Here are my impressions so far:
|Category||Which is better?||Details|
|Boarding process||Tie||Mostly similar, but: Delta Diamonds board with 1st class; AA Exec Plats board after 1st class.|
|Seats (domestic)||Tie||I haven’t experienced a notable difference between the two airlines on this score.|
|Seats (international business class)||Not enough experience to rate||Delta’s lie-flat seats feel cramped (to me) when trying to sleep, and there is little storage space. Otherwise, they’re comfortable. I flew AA first class to China, but it was on their old product that has already been put to pasture.|
|Service||I’ve experienced both good and bad service on both airlines. Usually its somewhere in the middle. I give the nod here to Delta only because of the lack of pre-departure service on AA in domestic first class (in my experience).|
|Food||Delta provides pretzels and/or peanuts in regular economy; real snacks in Comfort+; and tasty sometimes tasty meals in 1st class. AA offers large, but not great meals and delicious/warm chocolate chip cookies in 1st; and provides free snacks in economy to Exec Plat customers.|
|Wi-fi||Tie||Most people report better wifi availability on Delta than AA, but in my actual experience I’ve had wifi available for most flights on both airlines. I also haven’t noticed a difference in wifi performance (it has been somewhere between barely usable and good enough on both airlines).|
|In-flight entertainment||So far, only one AA segment flown domestically had seatback entertainment (but it was excellent). Delta flights are often equipped with seat-back entertainment. Almost all Delta flights provide streaming movies and TV through your own device (phone, tablet, laptop, etc.). AA has recently introduced the same, but I haven’t yet tried it.|
|Delays and cancellations||Not enough experience to rate||Delta does provide snacks (and sometimes meals) at the gate when flight is delayed. I haven’t experienced a significant delay with AA yet.|
|Onboard Advertising||I hate being forced to listen to or watch advertising while being held captive on a flight, yet Delta inflicts this punishment on us all the time.

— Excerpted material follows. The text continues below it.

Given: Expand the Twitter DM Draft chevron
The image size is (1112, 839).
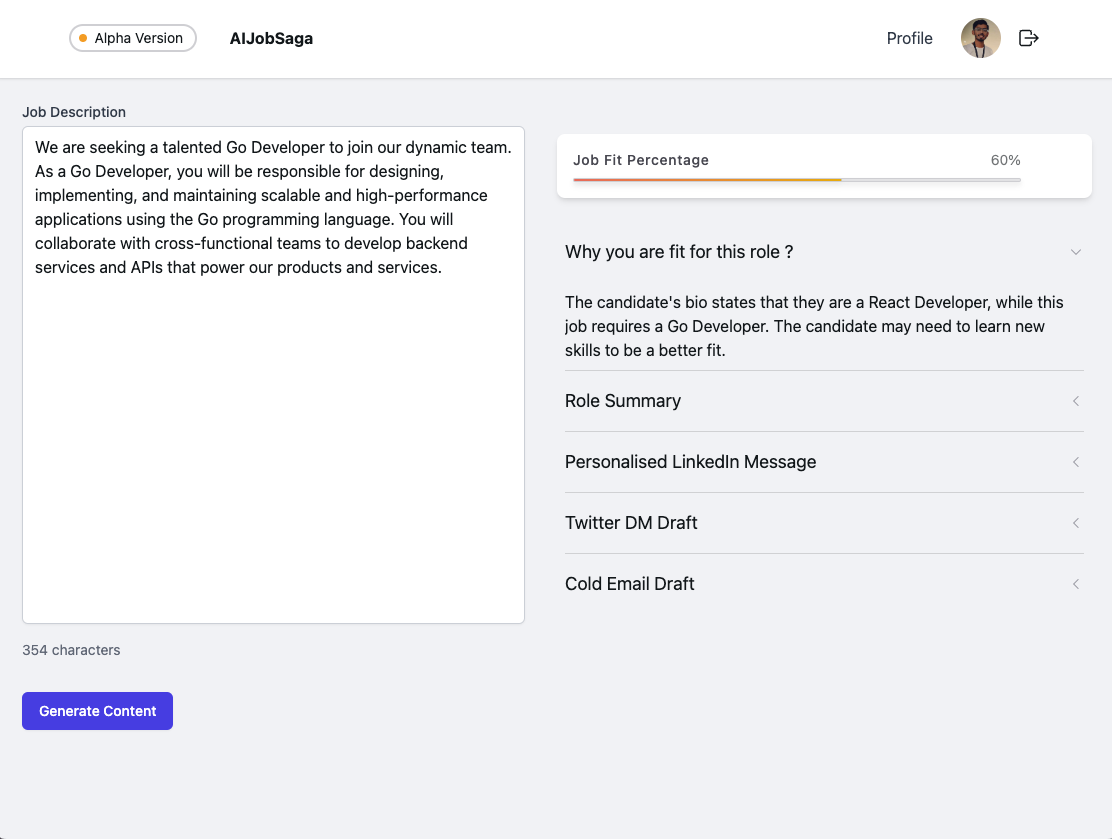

AA recently has been more discrete.|
|Category||Which is better?||Details|
|Domestic upgrades: policy||Delta has the edge here because they allow unlimited complimentary upgrades even on award flights. Also, Regional Upgrade certificates (available as a Choice Benefit to Platinum elites) can be used to upgrade at time of booking or (more likely) increase your chance of an upgrade closer to departure.|
|Domestic upgrades: success rate||I’ve had a near perfect upgrade record with AA since late April|
|International upgrades: policy||Both airlines provide upgrade certificates to their top tier elites that can be used to upgrade international flights booked in almost any fare class. AA automatically provides 8 certificates to Executive Platinum. These systemwide upgrade certificates can be applied to anyone’s flights. Also, AA certificates can be used to upgrade from business class to first class. Delta gives Diamond Elites the ability to choose 4 global upgrade certificates as a Choice Benefit. Upgrade certificates can only be used for the member’s own flight and/or a companion on the same flight. Delta does not have 1st class, so these certificates can only be used to upgrade to business class.|
|International upgrades: success rate||Tie||My wife has had excellent success with her Delta global upgrade certificates. She has successfully been upgraded with 7 out of 8 certificates at the time of booking. With the one exception she was wait-listed, but she was then upgraded just a few weeks later. I have limited experience with AA so far: I applied two of my systemwide upgrade certificates to my flight to Beijing. Both were initially waitlisted, but both eventually cleared.|
So, those are my current impressions. Overall, Delta still has the edge, but I’ll be happy if AA changes my mind going forward.